The Mayor's New Housing Push

Today’s Field Note is simply to recommend some timely reading about a vital and very large policy issue in Nashville: What to do about the lack of affordable housing across the city.

It’s a column over on Tennessean.com, by David Plazas. It conveys (as most daily news coverage cannot) the Big Picture of what has happened to housing affordability in this time of otherwise booming economic conditions in Tennessee’s capital city.

Find David’s piece here: https://www.tennessean.com/story/opinion/columnists/david-plazas/2021/01/27/can-nashville-finally-fix-its-affordable-housing-crisis-plazas/6676529002/

You will learn the relevant history and, in summary, the “Ten Questions” that, David insists, Mayor John Cooper’s new affordable housing task force must commit itself to answering.

Part of our history is how complexity has often been the enemy of progress. But wise planners can give such a task good order, set firm priorities for the path forward, and indeed “move the needle” on progress that Nashvillians need. That has happened successfully before, when good leadership has been in the mix.

## Dataset entries
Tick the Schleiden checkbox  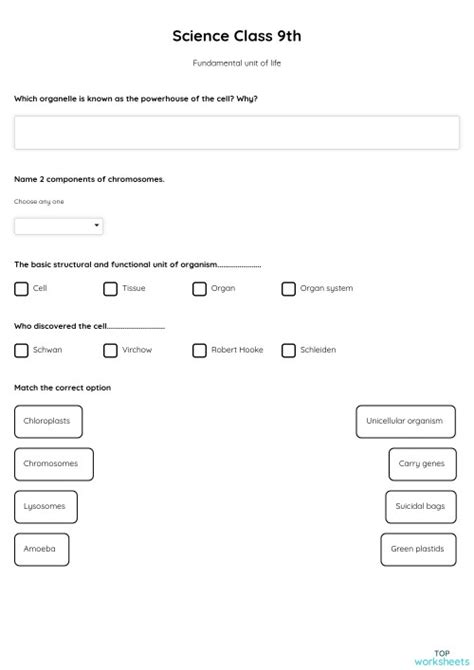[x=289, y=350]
==
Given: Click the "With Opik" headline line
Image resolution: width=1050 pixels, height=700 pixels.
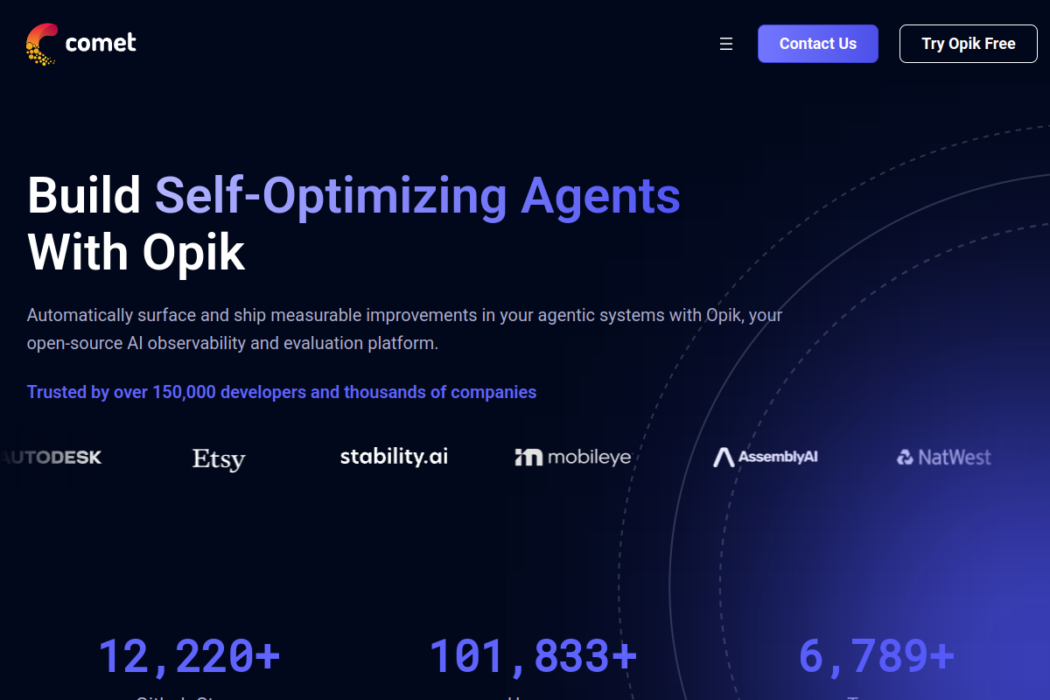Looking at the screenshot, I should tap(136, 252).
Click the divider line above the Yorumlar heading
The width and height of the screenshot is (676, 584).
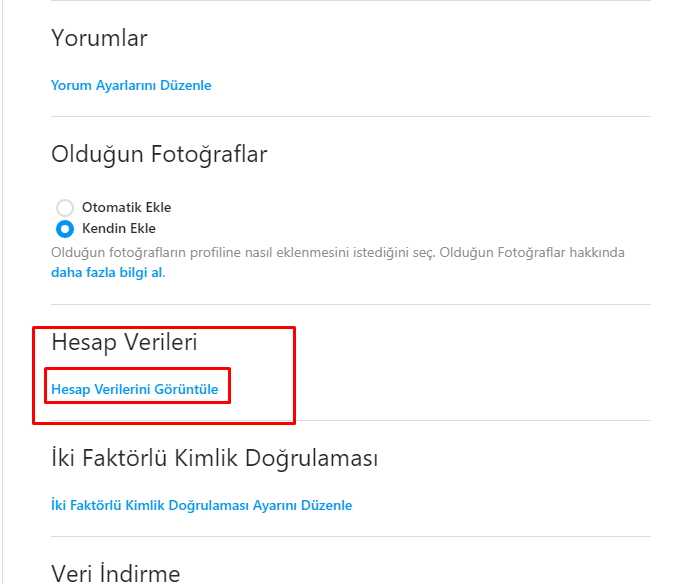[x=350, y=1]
--
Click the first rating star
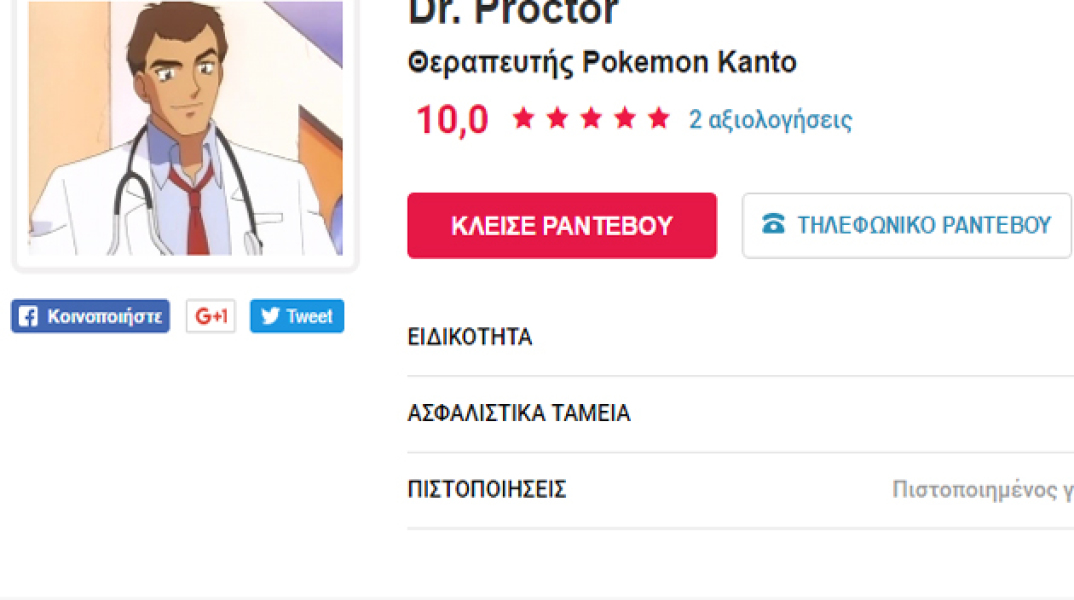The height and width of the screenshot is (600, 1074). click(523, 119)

## Things to do
a. Translate this sentence from the note on Nashville housing into Spanish: "Part of our history is how complexity has often been the enemy of progress."
b. According to the note on Nashville housing, who wrote the recommended column on Tennessean.com?
c. Summarize the note on Nashville housing in two sentences.

## Solution list
a. Parte de nuestra historia es cómo la complejidad ha sido a menudo la enemiga del progreso.

b. David Plazas wrote it.

c. The note recommends a Tennessean.com column by David Plazas on Nashville's lack of affordable housing, which covers the relevant history and ten questions that Mayor John Cooper's new affordable housing task force must answer. It argues that complexity has often blocked progress, but wise planners with good leadership can set firm priorities and move the needle, as has happened before.